Like Asad, Iqbal had an extraordinary talent for languages. He knew Urdu, Punjabi, Persian, English and German. He completed his education at Cambridge, London and finally in Munich where he obtained his doctoral degree in philosophy. Works of Friedrich Nietzsche and Henri Bergson fascinated him as well as the poetry of Goethe and Heine. But not the materialism of European culture he experienced—the same for Asad who left European culture for Mecca in pursuit of spiritual harmony and balance.

Iqbal's house is now a museum in Lahore

Pic 2. Iqbal’s house is now a museum in Lahore

Iqbal noted: “The Western [way] enlightens the mind but spells ruins to the heart”. These words are highlighted in the museum as a way of thinking about Islamic culture and its relation to the West which was also close to the feelings of Asad. Coming from the East and the West they encountered in Lahore the possibility of building a new state. Iqbal died in 1938 and did not witness the creation of Pakistan in 1947. But Asad worked for the new state. Firstly, he joined the Department of Islamic Reconstruction and later the Ministry of Foreign Affairs as head of the Middle East Division. To establish relations with other Islamic countries he left on an official visit to Saudi Arabia, Egypt and Syria with the very first passport issued to a citizen of Pakistan. In 1952, he became Pakistan’s Minister Plenipotentiary to the United Nations in New York, but the same year quit to write the “Road to Mecca” and for a life with his new wife whom he met in New York. She was Pola Hamida Kazimirska – a Polish Roman catholic woman who converted to Islam in the United States. He found a person who shared with him the conversion experience from Central European culture to Islamic one. They spent the rest of his life together and the English translation of the Quran by Asad is dedicated to her. In 1983, he visited Pakistan for the last time. He was invited by President General Zia ul-Haq to Islamabad and was received with great honour. He managed also to visit his friends in Lahore for the last time. Asad died in 1992 in Spain and was buried in Cordoba – a place with a splendid mosque which Iqbal visited and described in his poem. Iqbal is buried in Lahore’s Walled City in the tomb near the Badshahi Mosque.

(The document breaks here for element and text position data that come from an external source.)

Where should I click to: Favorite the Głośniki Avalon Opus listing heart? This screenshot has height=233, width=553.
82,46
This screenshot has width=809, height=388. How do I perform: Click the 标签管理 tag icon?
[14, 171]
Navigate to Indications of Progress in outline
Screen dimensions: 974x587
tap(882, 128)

Many of Asad’s political ideas did not attract the politicians of Pakistan and he is absent in the official narrations on the founding of Pakistan in history museums of Islamabad as well as in Lahore. But he is still remembered by many as a bridge-builder between the West and Islam. His son Talal Asad grew up in Lahore where he finished Christian missionary school and left for studies in the United Kingdom. Now Professor Asad is a renowned anthropologist of religion and colonialism. While working in many universities in Great Britain, Sudan, Egypt, Saudia Arabia and the United States he developed his ideas on Orientalism and Eurocentrism in researching Islamic cultures and continued the work on mutual understanding between Islam and the West.

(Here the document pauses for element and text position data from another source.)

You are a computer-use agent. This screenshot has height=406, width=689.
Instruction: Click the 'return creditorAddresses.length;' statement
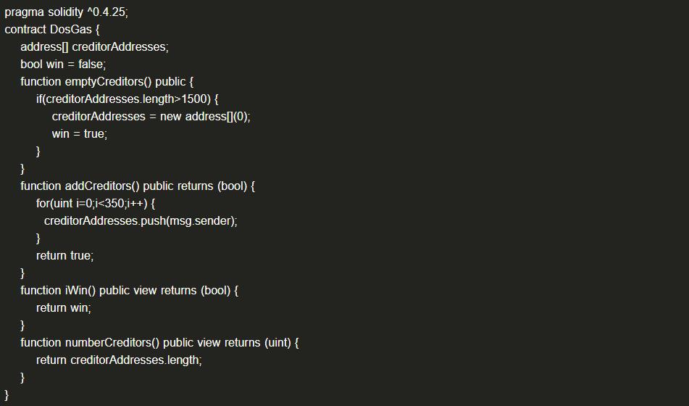[119, 360]
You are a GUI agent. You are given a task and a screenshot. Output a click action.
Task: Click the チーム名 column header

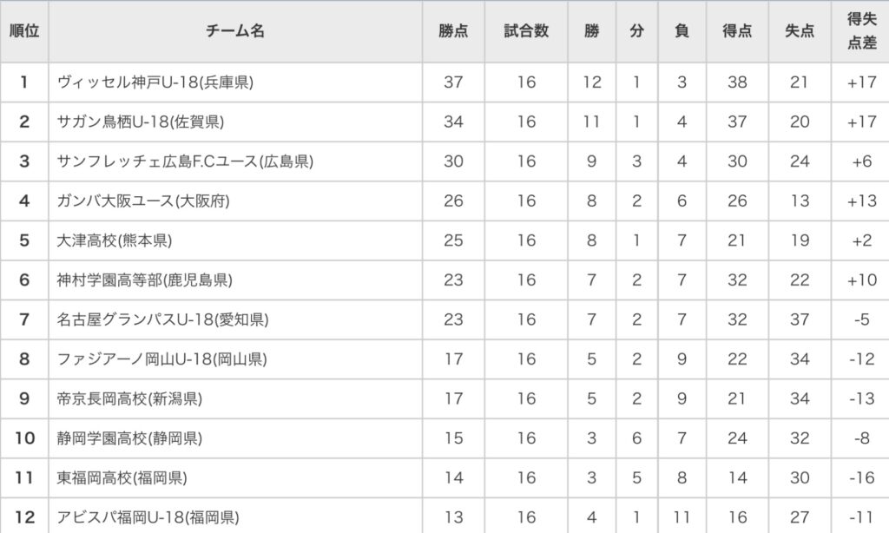[235, 30]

Dr Małgorzata Głowacka-Grajper is a sociologist and social anthropologist. Her main interests are contemporary developments in ethnic and national identity and problems of social memory and tradition. Małgorzata has conducted fieldwork in Poland, Lithuania, Slovakia and in the Siberian part of Russia. She has published several articles and books on ethnic minorities in Poland, ethnic identity and social memory in post-soviet countries and on the memory of resettlements. Currently she is working on the relationship between memory and religion in local communities and on Central Europe from a postcolonial perspective.